LE FAIT DU JOUR. Le site de location de logements entre particuliers cartonne en France mais n’a payé que 69 168 € d’impôts en 2015.

    Ce site a révolutionné la vie des touristes. A Paris, Londres, Barcelone ou New York, trois clics suffisent pour dénicher pour pas cher de superbes appartements à louer. Airbnb est le summum du branché. Même la finance en est fan. Fondée en 2008, l'entreprise américaine vient de lever des fonds et pèserait, selon les analystes, 30 Mds$ (environ 27 Mds€) ! Avec, réjouissons-nous, la France comme fer de lance. Un pays où il a payé l'année dernière... 69 168 € d'impôts. A peine plus que le prix d'une BMW Série 5 tout équipée ! Et ce montant est en baisse (- 18 % par rapport à 2014).
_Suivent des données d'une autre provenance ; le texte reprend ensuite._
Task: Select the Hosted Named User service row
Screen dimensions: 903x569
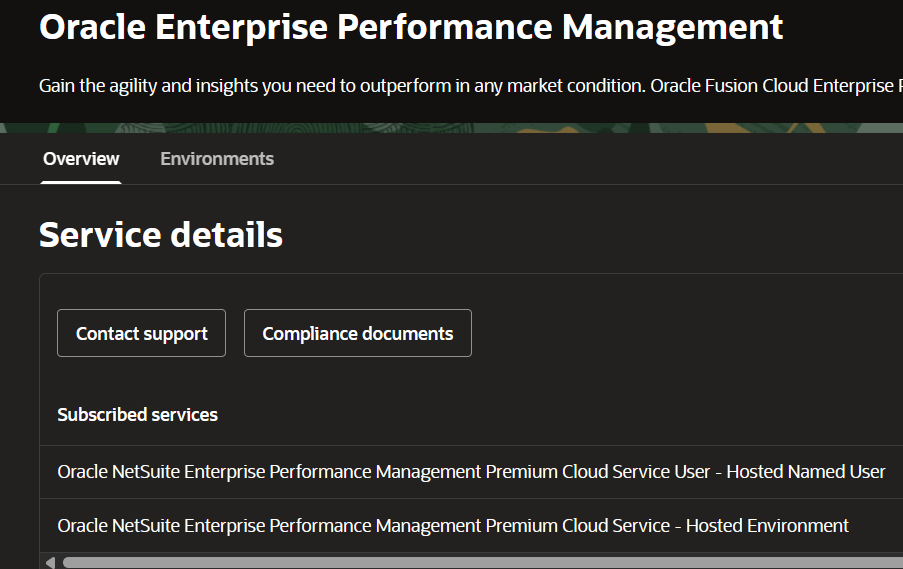Action: coord(471,472)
    Airbnb, immatriculé dans l'Etat du Delaware (un paradis fiscal américain), est passé maître dans l'art d'optimiser sa fiscalité. Maître dans l'art de flirter avec la ligne jaune et de jongler à son avantage entre les différentes législations européennes. Le siège social européen est installé... en Irlande, où l'impôt sur les sociétés (12,5 %) est le plus faible du Vieux Continent. Sa stratégie respecte le droit, mais choque la morale. Et chauffe à blanc les professionnels de l'hôtellerie. L'automne dernier, ils ont déposé plainte contre X auprès du pôle financier du parquet de Paris pour non-respect des réglementations. Dans leur viseur : une centaine de plates-formes, Airbnb en tête.
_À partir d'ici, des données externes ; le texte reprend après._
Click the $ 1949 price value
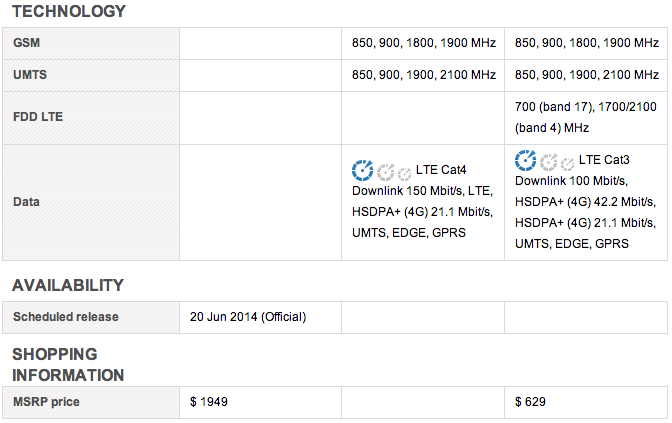Viewport: 672px width, 423px height. point(209,401)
    Une activité difficile à évaluer


    L'enquête, menée par la Direction générale de la consommation, de la concurrence et de la répression des fraudes, est toujours en cours. Elle doit notamment faire la lumière sur l'activité des plates-formes, difficile à « estimer précisément », regrettait déjà Eric Woerth (LR) en 2014 dans un rapport parlementaire sur la fiscalité des hébergements touristiques. Celles-ci « semblent d'ailleurs tenir à ce que leur chiffre d'affaires reste secret », déplorait l'ex-ministre du Budget. « Je ne suis pas à l'aise pour vous répondre », avait benoîtement concédé Nicolas Ferrary, le responsable France d'Airbnb de l'époque, lors de son audition par les députés.

    QUESTION DU JOUR. Trouvez-vous normal qu'Airbnb soit si peu imposé en France?


    Qu'en pense Bercy ? L'administration s'interdit tout commentaire, en s'abritant derrière le sacro-saint secret fiscal, quitte à être taxée de passivité. C'est pourtant faux. Ces derniers mois, le ministère des Finances a durci le ton vis-à-vis des géants américains. Booking.com s'est vu notifier un redressement de 356 M€ et le fisc a porté plainte contre Google. Une enquête est en cours au parquet national financier. Selon nos informations, Bercy n'a pas encore enclenché de procédure concernant Airbnb.

    Enquête judiciaire, pression du fisc, hôteliers au bord de la crise de nerfs : les nuages s'amoncellent au-dessus du Bélo, le logo en forme de coeur inversé d'Airbnb. Et les parlementaires aussi entendent être de la coalition cet automne, lors du projet de loi de Finances 2017. Objectif ? Faire décoller l'impôt au-delà des malheureux 69 168 € obtenus en 2015. De son côté, l'entreprise s'en tient à sa ligne de défense habituelle : « Airbnb se conforme aux lois fiscales dans les pays où nous exerçons nos activités. Notre bureau en France fournit des services de marketing et paie toutes les taxes applicables. » Pas sûr que cela suffise à apaiser ceux qui veulent le voir passer à la caisse.